#### Directions for this task:
Your answer should consist only of the records, copied exactly, with the images removed.

#### The data:
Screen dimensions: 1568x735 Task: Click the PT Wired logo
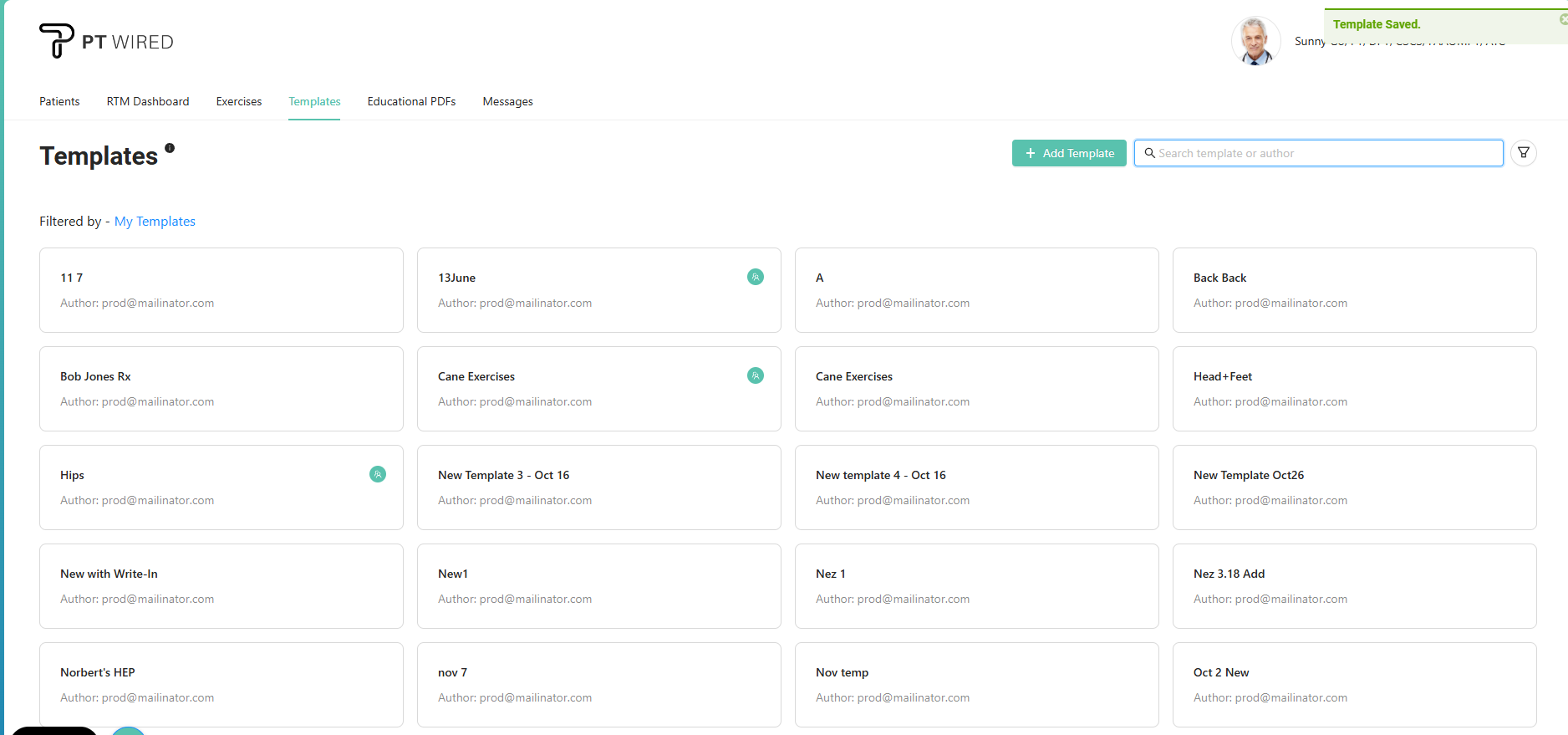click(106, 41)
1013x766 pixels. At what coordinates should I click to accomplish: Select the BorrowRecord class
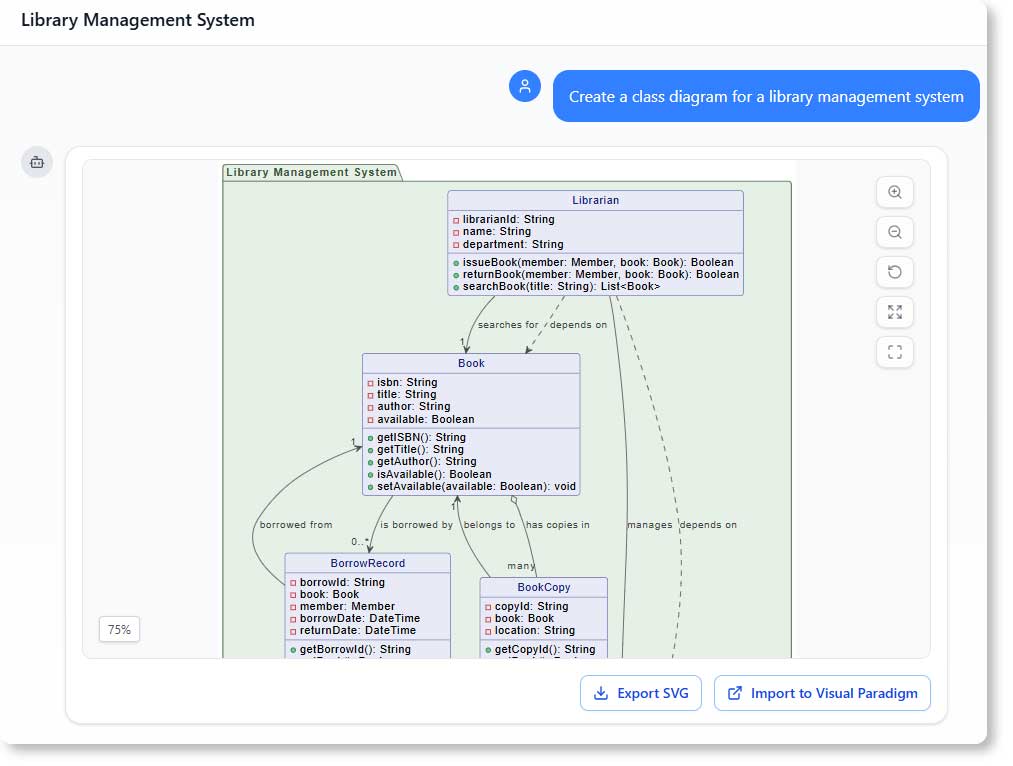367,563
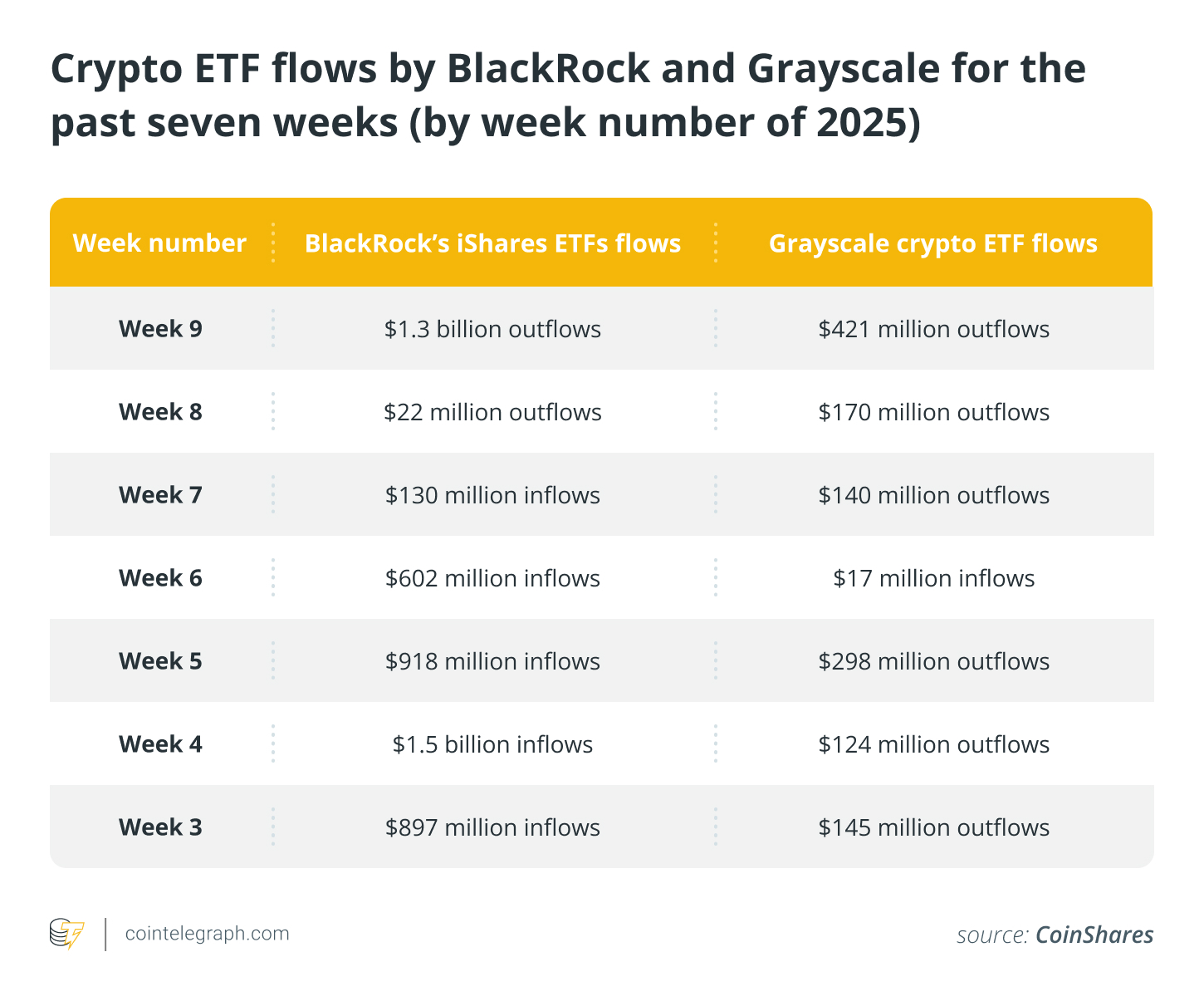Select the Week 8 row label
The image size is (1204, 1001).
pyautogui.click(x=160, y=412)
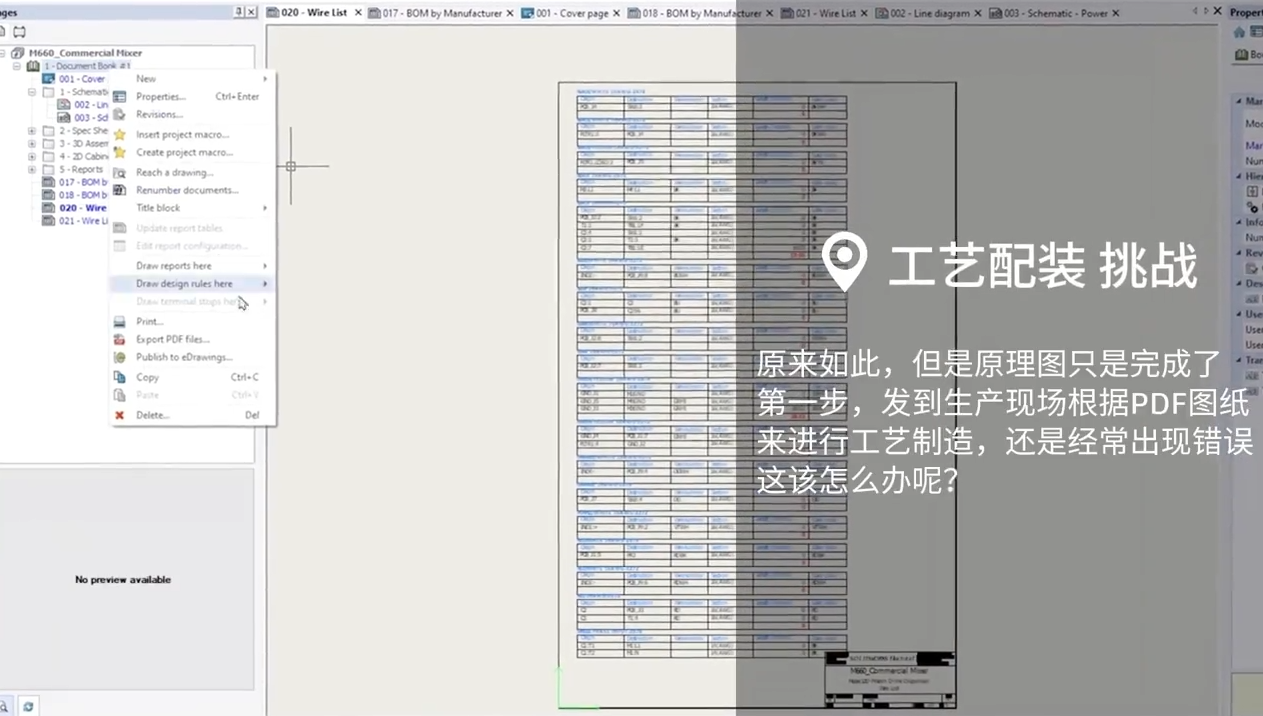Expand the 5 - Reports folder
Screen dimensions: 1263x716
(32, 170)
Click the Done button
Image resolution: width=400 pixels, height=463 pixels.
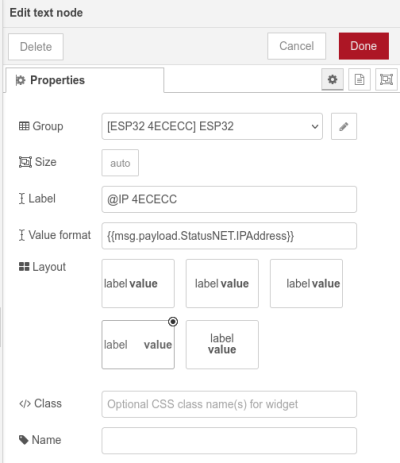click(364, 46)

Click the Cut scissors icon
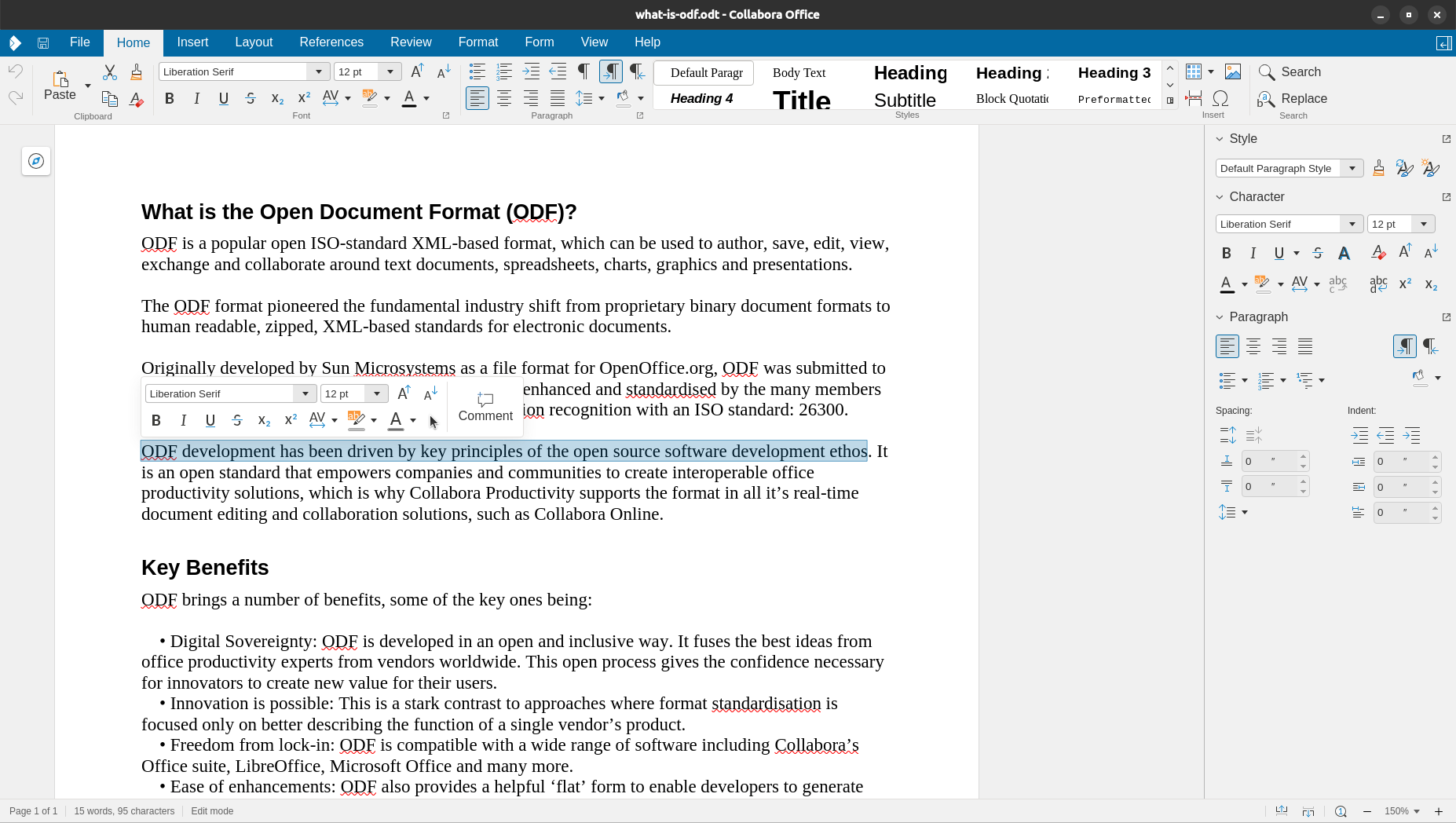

#### Response to the task:
Screen dimensions: 1568x735 Task: Click the PT Wired logo
click(106, 41)
1013x766 pixels. At what coordinates should I click to accomplish: Select the BorrowRecord class
367,563
Select the Week 8 row label
The image size is (1204, 1001).
pyautogui.click(x=160, y=412)
Expand the 5 - Reports folder
Screen dimensions: 1263x716
(32, 170)
Click the Done button
Image resolution: width=400 pixels, height=463 pixels.
click(364, 46)

Click the Cut scissors icon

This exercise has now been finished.